%%
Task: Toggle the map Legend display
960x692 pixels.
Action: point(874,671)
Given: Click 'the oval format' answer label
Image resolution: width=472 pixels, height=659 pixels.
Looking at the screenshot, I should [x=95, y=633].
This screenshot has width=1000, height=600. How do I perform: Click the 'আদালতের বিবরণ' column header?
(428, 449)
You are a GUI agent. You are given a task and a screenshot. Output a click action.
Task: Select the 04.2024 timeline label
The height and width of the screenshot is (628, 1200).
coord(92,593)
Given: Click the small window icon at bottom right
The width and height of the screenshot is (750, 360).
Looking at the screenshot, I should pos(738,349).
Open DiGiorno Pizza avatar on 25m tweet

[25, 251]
%%
%%
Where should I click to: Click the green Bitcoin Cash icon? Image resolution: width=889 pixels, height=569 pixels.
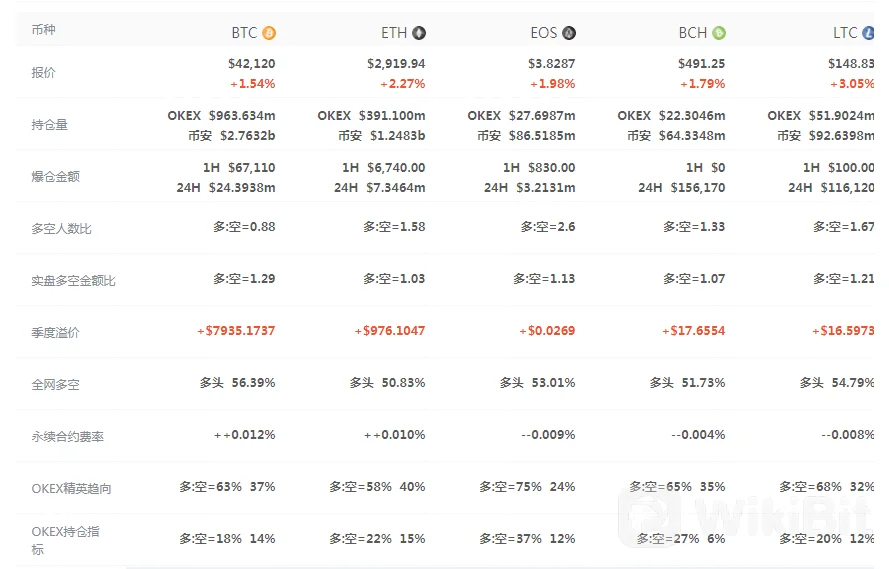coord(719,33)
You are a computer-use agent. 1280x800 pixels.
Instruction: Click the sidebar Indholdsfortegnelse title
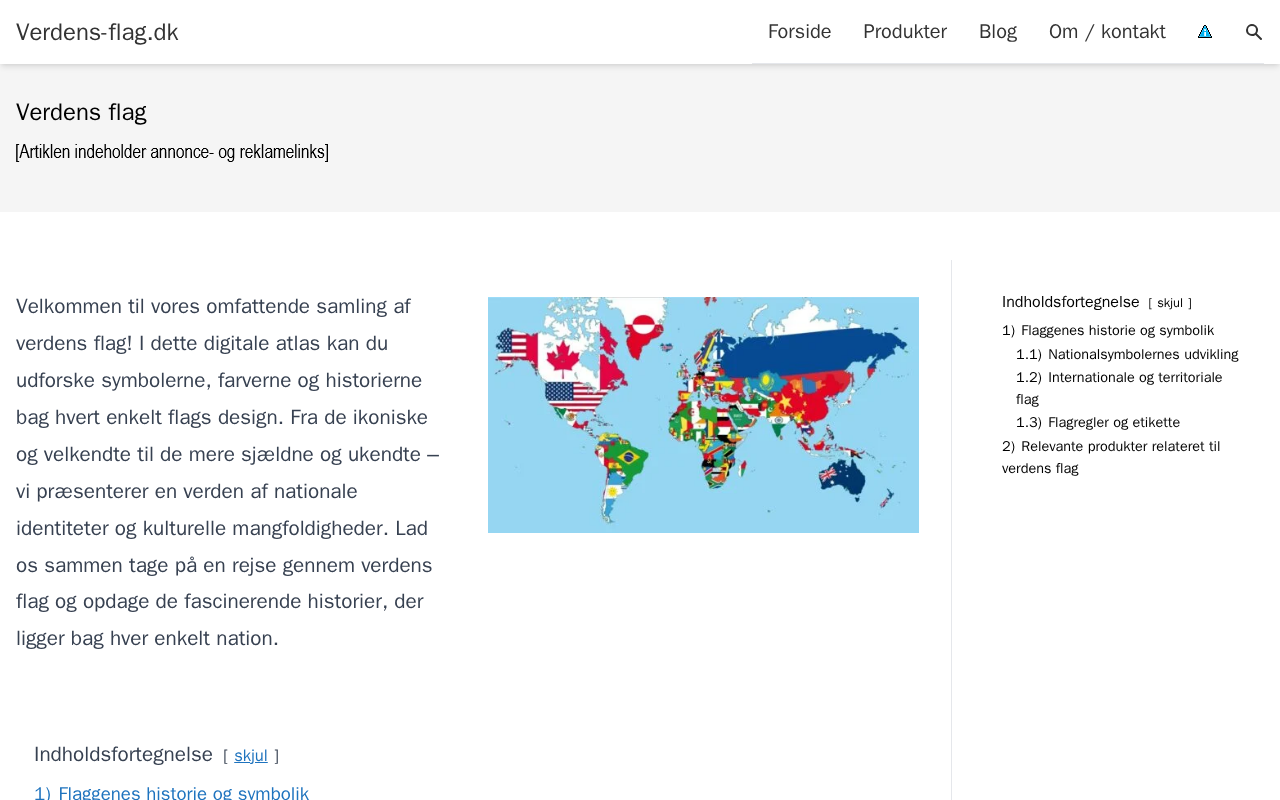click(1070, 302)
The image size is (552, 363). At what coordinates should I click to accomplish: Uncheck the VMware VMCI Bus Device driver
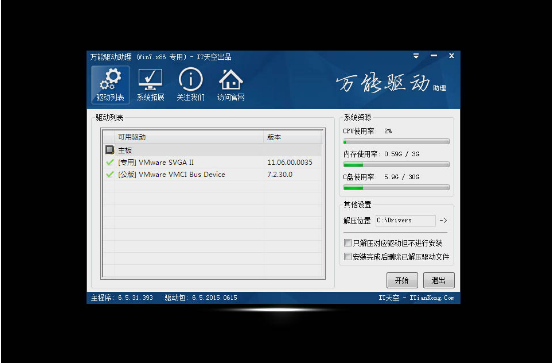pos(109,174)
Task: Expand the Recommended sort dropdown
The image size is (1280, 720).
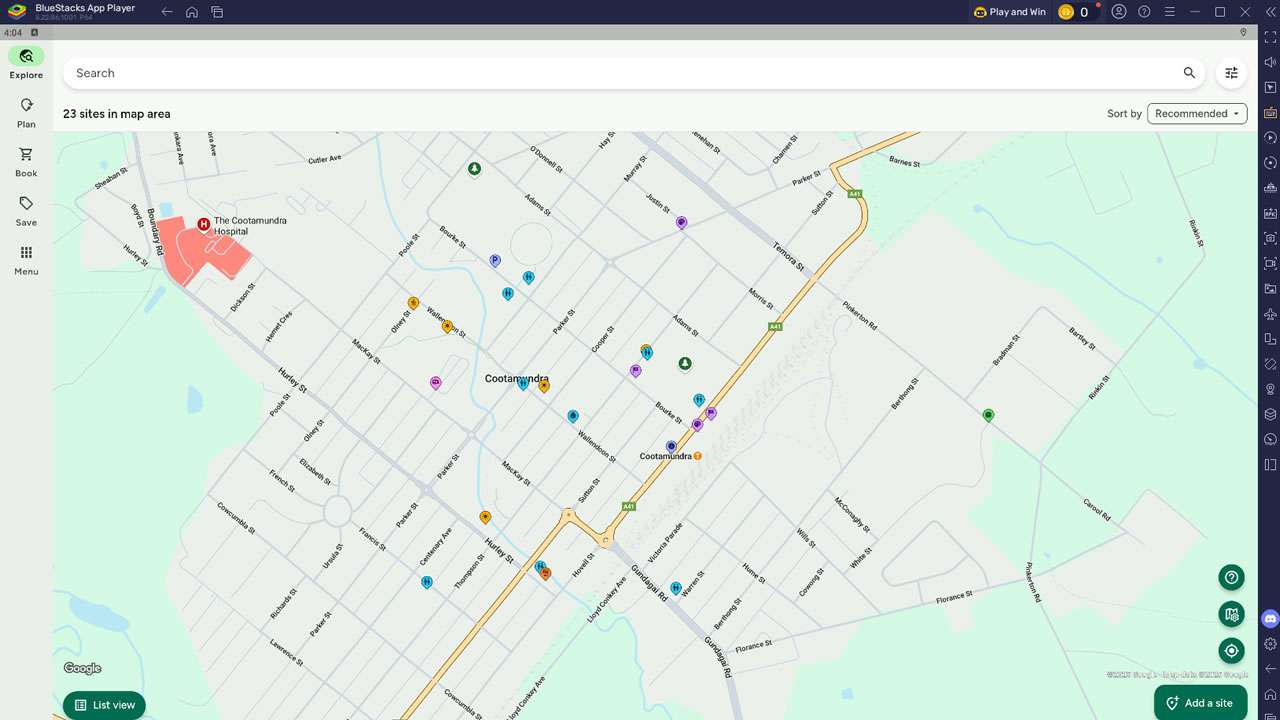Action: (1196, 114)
%%
%%
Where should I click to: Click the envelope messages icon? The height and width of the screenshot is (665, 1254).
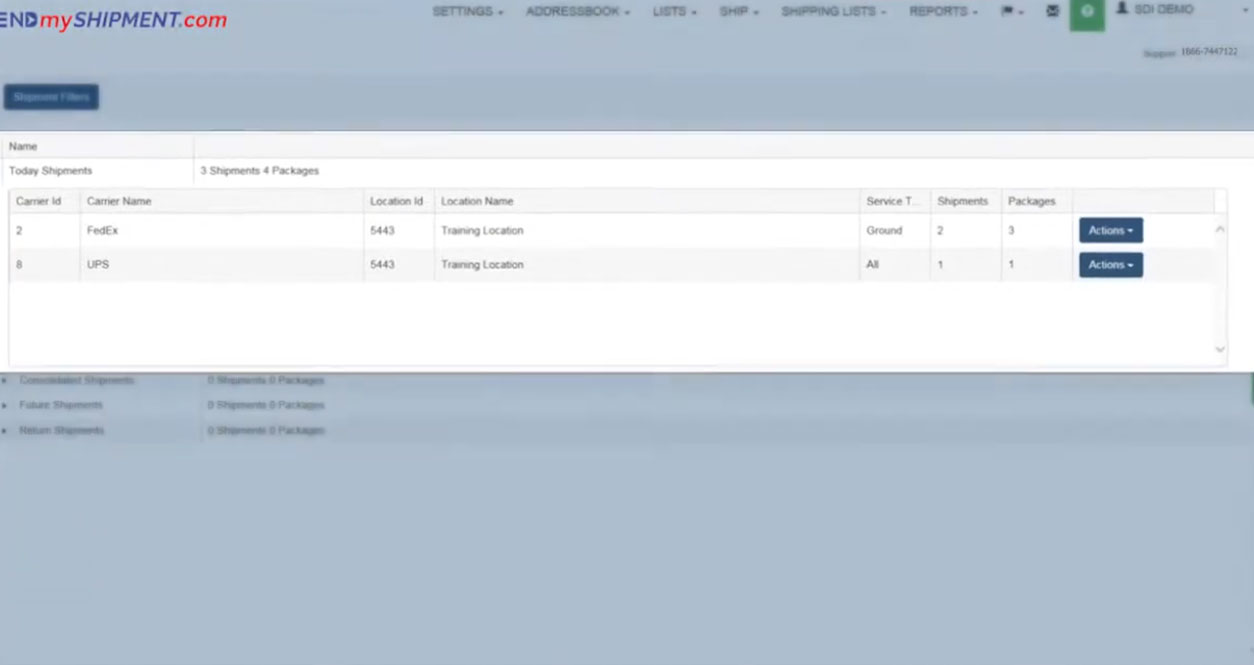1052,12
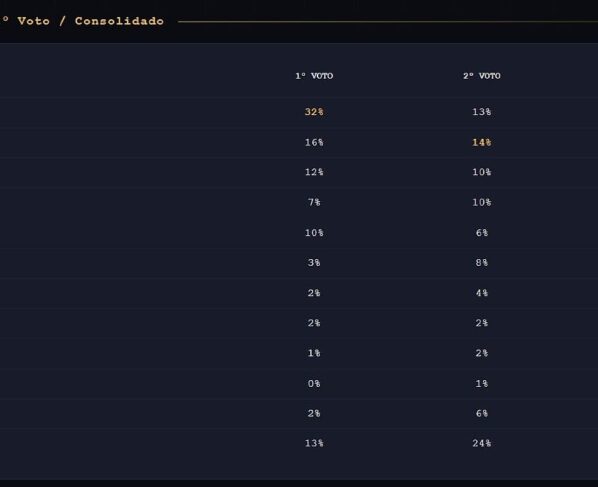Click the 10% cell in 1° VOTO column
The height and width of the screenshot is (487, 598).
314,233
%%
WHAT IS NEEDED
Out of the entries, pull every line that mentions "label".

WRITTEN ANSWER
Given: Click 'the oval format' answer label
Task: Select the 04.2024 timeline label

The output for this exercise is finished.